begin Extracted material
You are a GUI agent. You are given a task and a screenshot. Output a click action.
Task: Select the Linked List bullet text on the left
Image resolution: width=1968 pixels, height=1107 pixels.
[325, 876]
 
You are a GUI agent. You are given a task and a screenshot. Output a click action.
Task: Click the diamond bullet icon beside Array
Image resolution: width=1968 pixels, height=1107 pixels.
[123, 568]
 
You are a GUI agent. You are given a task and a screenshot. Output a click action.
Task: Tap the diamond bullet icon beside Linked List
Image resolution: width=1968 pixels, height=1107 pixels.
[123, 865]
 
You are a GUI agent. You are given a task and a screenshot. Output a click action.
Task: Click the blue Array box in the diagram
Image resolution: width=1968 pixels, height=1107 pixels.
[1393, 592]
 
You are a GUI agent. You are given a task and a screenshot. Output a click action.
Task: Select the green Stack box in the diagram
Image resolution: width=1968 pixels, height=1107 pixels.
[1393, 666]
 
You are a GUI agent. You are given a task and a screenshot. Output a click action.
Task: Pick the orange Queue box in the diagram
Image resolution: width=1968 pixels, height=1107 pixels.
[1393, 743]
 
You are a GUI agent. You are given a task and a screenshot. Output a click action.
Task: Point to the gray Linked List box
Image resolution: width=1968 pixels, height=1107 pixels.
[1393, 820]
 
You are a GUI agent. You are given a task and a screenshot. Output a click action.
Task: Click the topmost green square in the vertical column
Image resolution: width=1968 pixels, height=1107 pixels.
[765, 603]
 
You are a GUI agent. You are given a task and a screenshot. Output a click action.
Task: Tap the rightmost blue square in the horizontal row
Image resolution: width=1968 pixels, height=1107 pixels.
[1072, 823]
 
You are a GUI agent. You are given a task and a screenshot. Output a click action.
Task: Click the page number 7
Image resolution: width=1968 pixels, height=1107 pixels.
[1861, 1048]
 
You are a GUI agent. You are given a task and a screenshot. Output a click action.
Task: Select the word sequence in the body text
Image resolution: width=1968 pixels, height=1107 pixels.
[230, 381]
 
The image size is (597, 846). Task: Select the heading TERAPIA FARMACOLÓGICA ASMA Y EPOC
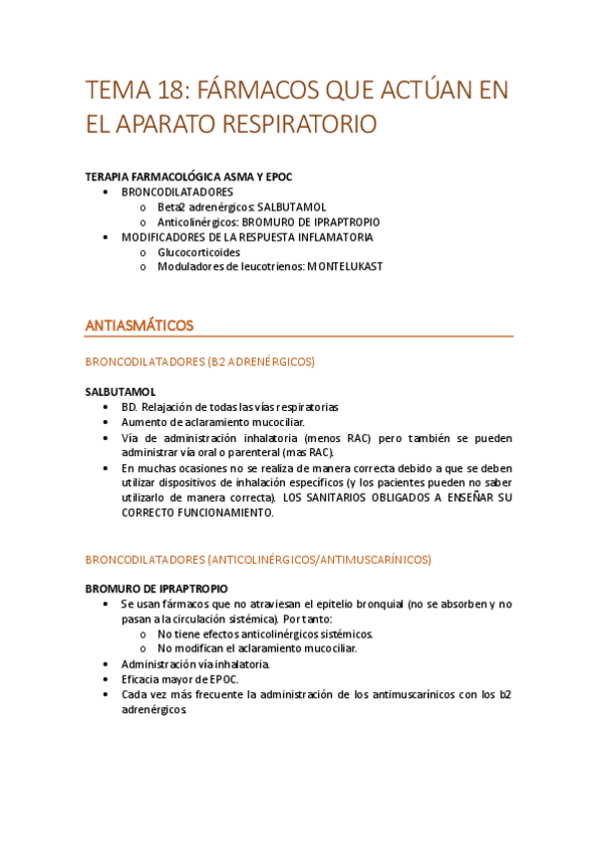pyautogui.click(x=189, y=177)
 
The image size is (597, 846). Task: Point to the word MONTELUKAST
pyautogui.click(x=345, y=266)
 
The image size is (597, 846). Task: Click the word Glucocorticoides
pyautogui.click(x=198, y=252)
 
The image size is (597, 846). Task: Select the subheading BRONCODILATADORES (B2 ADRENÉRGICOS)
pyautogui.click(x=200, y=361)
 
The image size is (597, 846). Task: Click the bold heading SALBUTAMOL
pyautogui.click(x=121, y=392)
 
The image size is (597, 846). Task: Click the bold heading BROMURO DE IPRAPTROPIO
pyautogui.click(x=156, y=589)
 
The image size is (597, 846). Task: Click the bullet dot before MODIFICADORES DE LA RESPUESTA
pyautogui.click(x=107, y=237)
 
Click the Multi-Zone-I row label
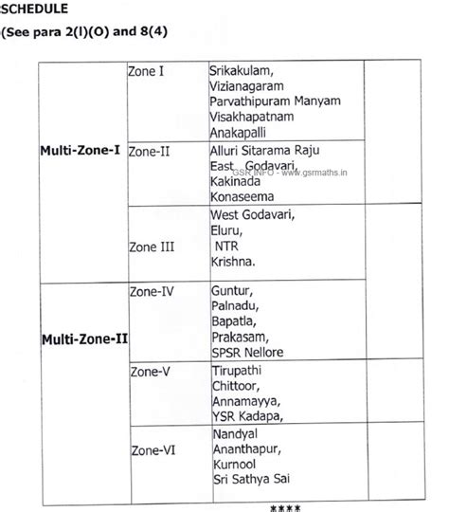(80, 151)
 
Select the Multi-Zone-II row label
(84, 338)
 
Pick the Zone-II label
(149, 151)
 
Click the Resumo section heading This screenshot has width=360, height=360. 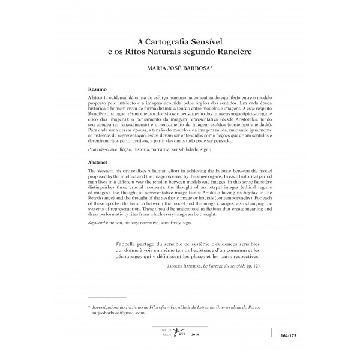pos(98,88)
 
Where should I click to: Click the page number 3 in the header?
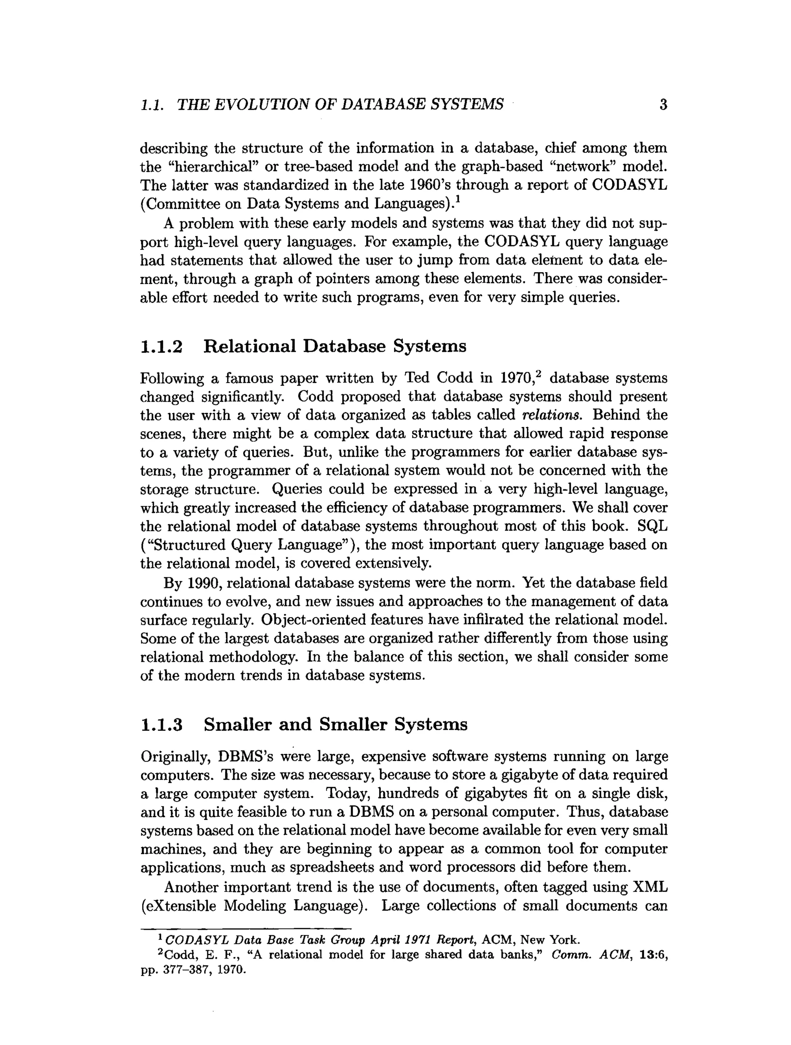pyautogui.click(x=663, y=104)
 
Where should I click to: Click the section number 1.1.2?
pyautogui.click(x=161, y=346)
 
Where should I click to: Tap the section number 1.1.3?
pyautogui.click(x=161, y=725)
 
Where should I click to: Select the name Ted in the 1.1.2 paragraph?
pyautogui.click(x=417, y=378)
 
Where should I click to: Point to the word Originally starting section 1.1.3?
end Extracted material
• [Written task] Copy the rows above verbatim, from the line containing "The image size is (597, 846). Task: Point" through the line containing "pyautogui.click(x=198, y=252)", including both of those lines.

• [The reply]
The image size is (597, 846). Task: Point to the word MONTELUKAST
pyautogui.click(x=345, y=266)
 
The image size is (597, 846). Task: Click the word Glucocorticoides
pyautogui.click(x=198, y=252)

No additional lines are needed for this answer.